These measures are about empowering and protecting the consumer, and we are working closely with representatives of the key organisations concerned to ensure that we achieve a smooth transition to the new framework which maximises benefits to consumers and minimises the uncertainty for staff in the existing organisations.

We expect that the new sectoral redress schemes will be established by industry and approved by the relevant regulators. In parallel, regulators will also be considering how best to introduce the new standards for complaints-handling. We are discussing with both industry and industry representatives how best to make the transition to the new arrangements. From these discussions, it is clear that we face an intricate and challenging timetable to deliver the different aspects of this new structure, and that work on the detailed aspects of implementing these provisions needs to start now, even prior to Royal Assent. Therefore, we want to be able to make a start with building on the important background preparatory work which has taken place to facilitate the swift and successful introduction of these measures.

The intention behind the amendments is simple: to clarify expressly the status of certain actions, such as consultations and other procedural actions, and to provide that, where they are carried out prior to Royal Assent and commencement, they satisfy the requirements of the Bill as set out in Clauses 44(1) and 47(4).

In view of the time constraints on the implementation timetable, the amendments will enable us to make progress with implementation activities prior to the commencement of the relevant sections of the Bill, and provide the assurance that these actions will satisfy the obligations in the Bill specifically in these two areas. This will save a great deal of time later on in the process and assist with the swift introduction of these measures in due course. I beg to move.
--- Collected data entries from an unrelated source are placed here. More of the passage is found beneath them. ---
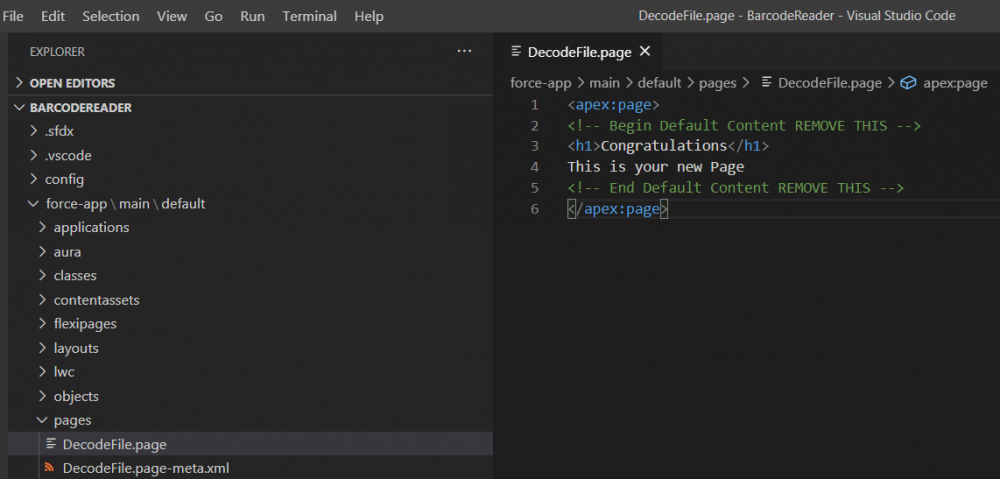The image size is (1000, 479).
Task: Click the XML icon of DecodeFile.page-meta.xml
Action: click(x=49, y=468)
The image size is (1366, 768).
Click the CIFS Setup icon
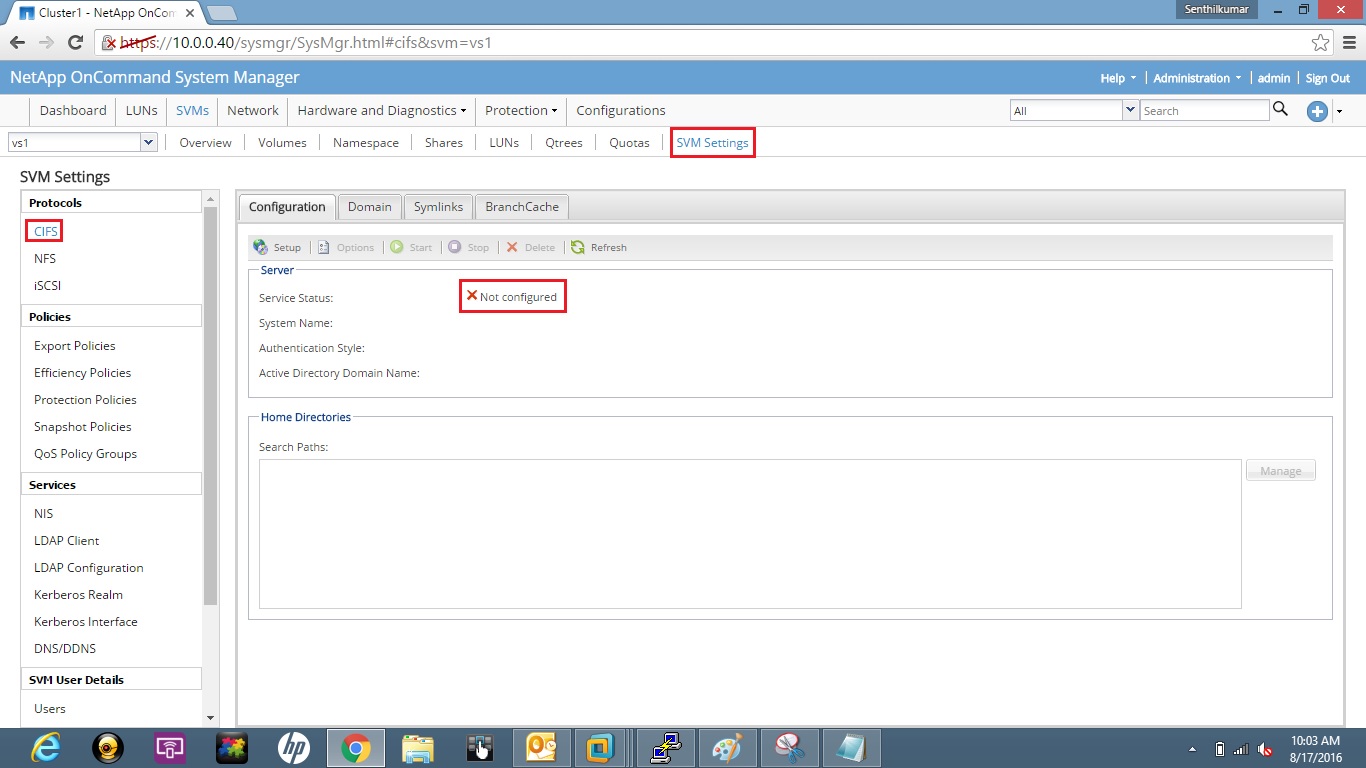262,247
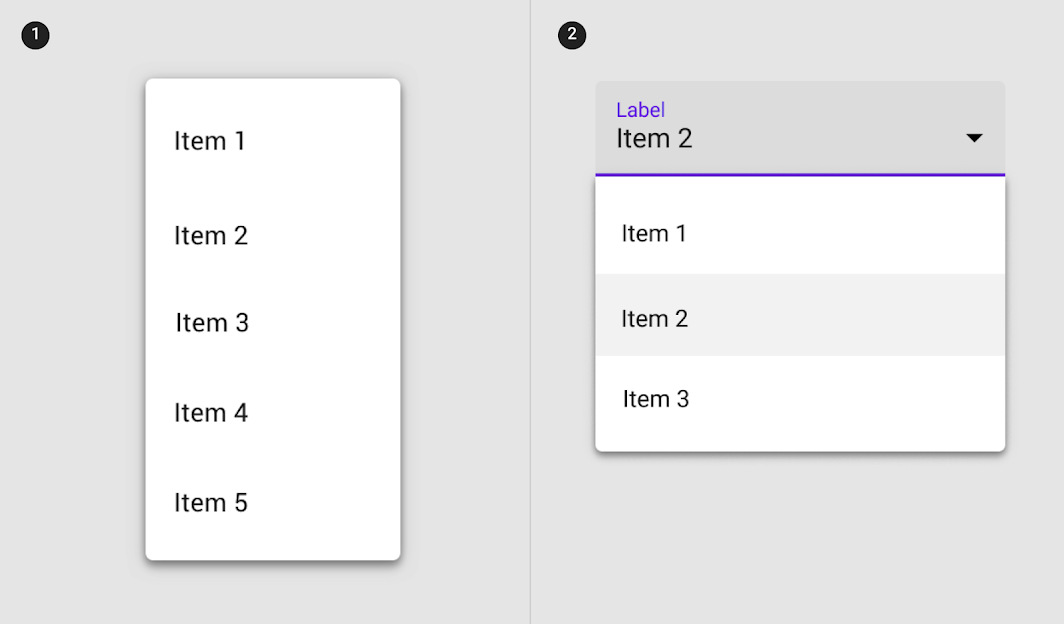Pick Item 3 in the five-item menu
This screenshot has height=624, width=1064.
coord(212,323)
Moved, That the House do agree with the Commons in their Amendment No. 5.—(Lord Evans of Temple Guiting.)

On Question, Motion agreed to.

Lord Evans of Temple Guiting: My Lords, I beg to move that the House do agree with the Commons in their Amendments Nos. 6 and 7.

Moved accordingly, and, on Question, Motion agreed to.

Lord Evans of Temple Guiting: My Lords, I beg to move that the House do agree with the Commons in their Amendment No. 8.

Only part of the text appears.